研究者首先使用免疫熒光和流式細(xì)胞分析確定了E2誘導(dǎo)的DNA氧化動力學(xué)，8-oxo-dG水平在10分鐘時(shí)達(dá)到最大值，然后下降，并在40分鐘時(shí)再次逐漸增加，基于此推斷E2誘導(dǎo)的DNA氧化過程在時(shí)間和空間上可以分為兩個階段。其中晚期的DNA氧化是由ERa依賴性轉(zhuǎn)錄引起的。

因?yàn)槊總€單個細(xì)胞中發(fā)生的DNA氧化可能是非同步的，研究者使用實(shí)時(shí)單細(xì)胞多模態(tài)分析儀監(jiān)測了E2誘導(dǎo)的單個活細(xì)胞中ROS生成的動力學(xué)，使用用納米光學(xué)探頭檢測并實(shí)時(shí)記錄DCF的熒光強(qiáng)度。細(xì)胞形狀和貼壁狀態(tài)在測量前后幾乎沒有變化（圖1E，左面板）。未經(jīng)E2處理，信號強(qiáng)度沒有變化（圖S1A）。然而，E2的加入導(dǎo)致DCF熒光信號呈開關(guān)狀上升，信號強(qiáng)度呈劑量依賴性。為了監(jiān)測顯著的ROS生成，E2以1mM最終濃度在350s下添加到培養(yǎng)基中。之后DCF信號的快速增強(qiáng)和積累持續(xù)了約10分鐘，20分鐘后信號又逐漸增加（圖1E，中幅）。通過計(jì)算活性氧生成的信號強(qiáng)度的平均增長率，在2分鐘時(shí)迅速達(dá)到最大值，然后在12分鐘時(shí)緩慢衰減至基線，然后在20分鐘后再次增加（圖1E，右圖）。
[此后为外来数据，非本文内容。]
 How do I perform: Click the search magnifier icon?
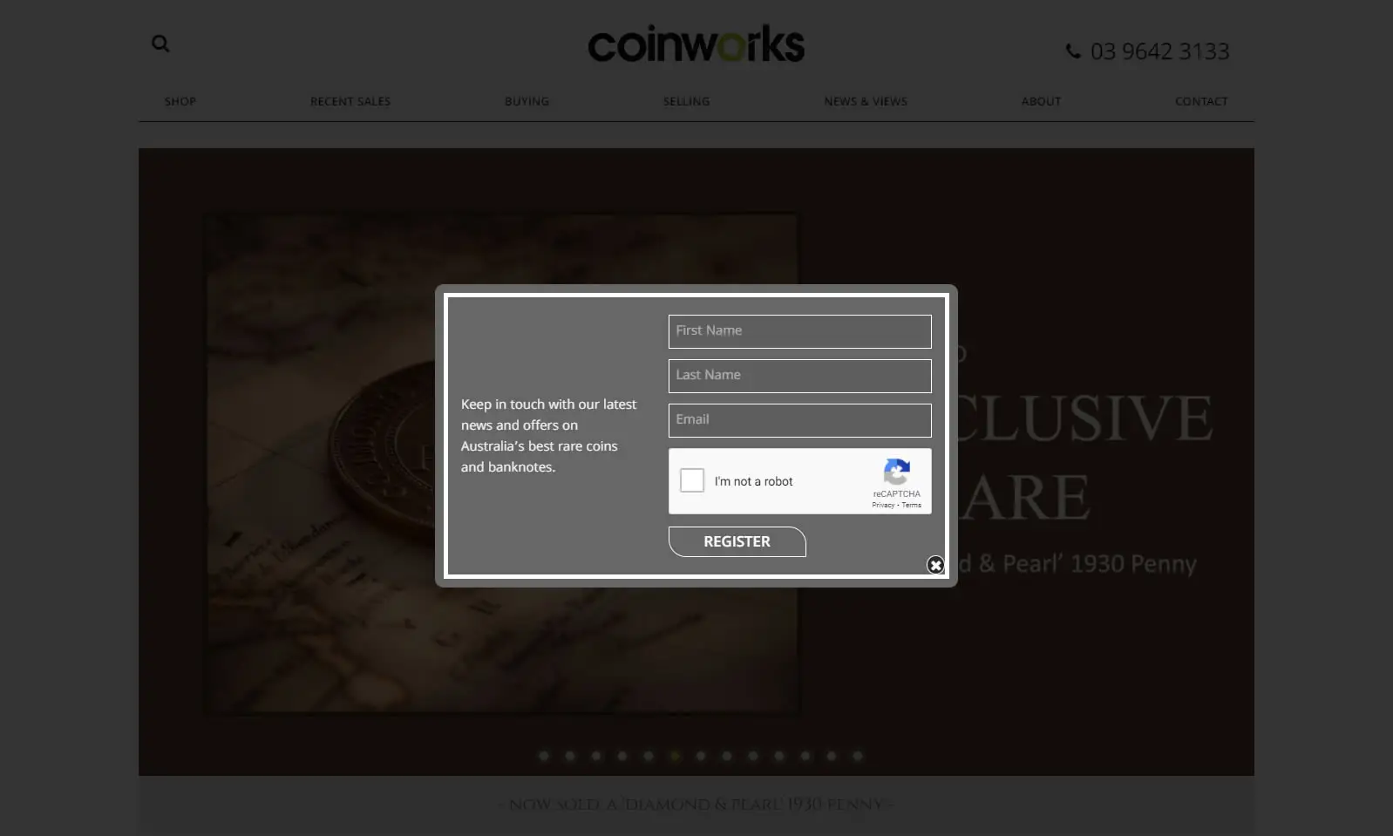(160, 44)
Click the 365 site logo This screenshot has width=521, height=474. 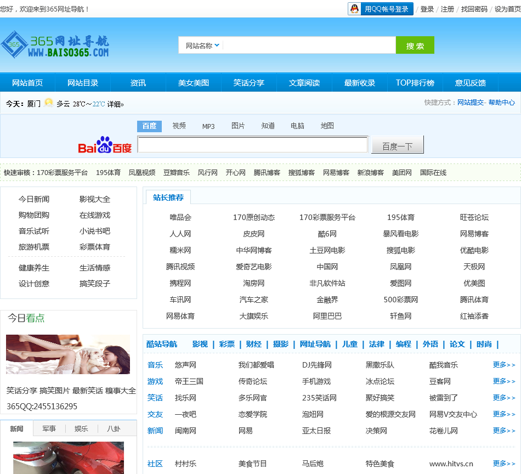55,45
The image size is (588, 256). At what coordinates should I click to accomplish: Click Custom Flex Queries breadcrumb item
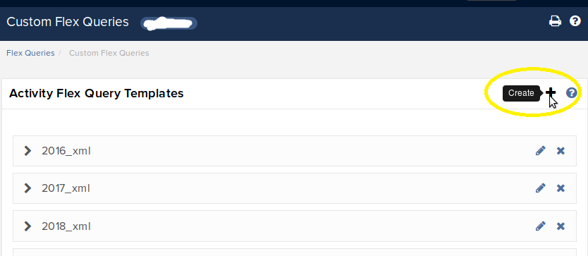point(109,53)
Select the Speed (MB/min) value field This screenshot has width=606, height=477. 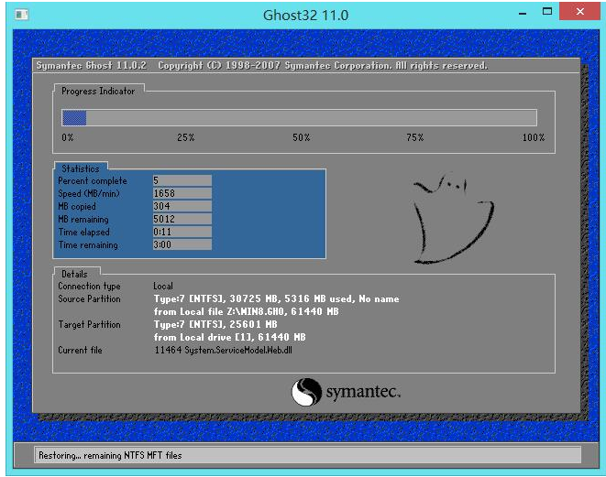click(x=182, y=194)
為確定ROS的增加是否Ca²⁺依賴性，研究者使用EDTA評估減少細(xì)胞外Ca²⁺流入對ROS產(chǎn)生的影響。通過檢測EDTA存在下單個細(xì)胞中的熒光DCF信號，實(shí)時(shí)監(jiān)測ROS的產(chǎn)生。EDTA的加入導(dǎo)致細(xì)胞質(zhì)中ROS的立即和逐漸升高。在350秒時(shí)添加E2可迅速抑制細(xì)胞內(nèi)ROS的生成（圖1F）。EDTA對細(xì)胞外鈣的消耗會暫時(shí)導(dǎo)致胞漿和線粒體Ca²⁺的減少。E2激活的Ca²⁺釋放可補(bǔ)償細(xì)胞質(zhì)Ca²⁺的減少，促進(jìn)Ca²⁺的內(nèi)穩(wěn)態(tài)。早期ROS的產(chǎn)生是mERa介導(dǎo)的內(nèi)質(zhì)網(wǎng)立即釋放Ca²⁺的結(jié)果。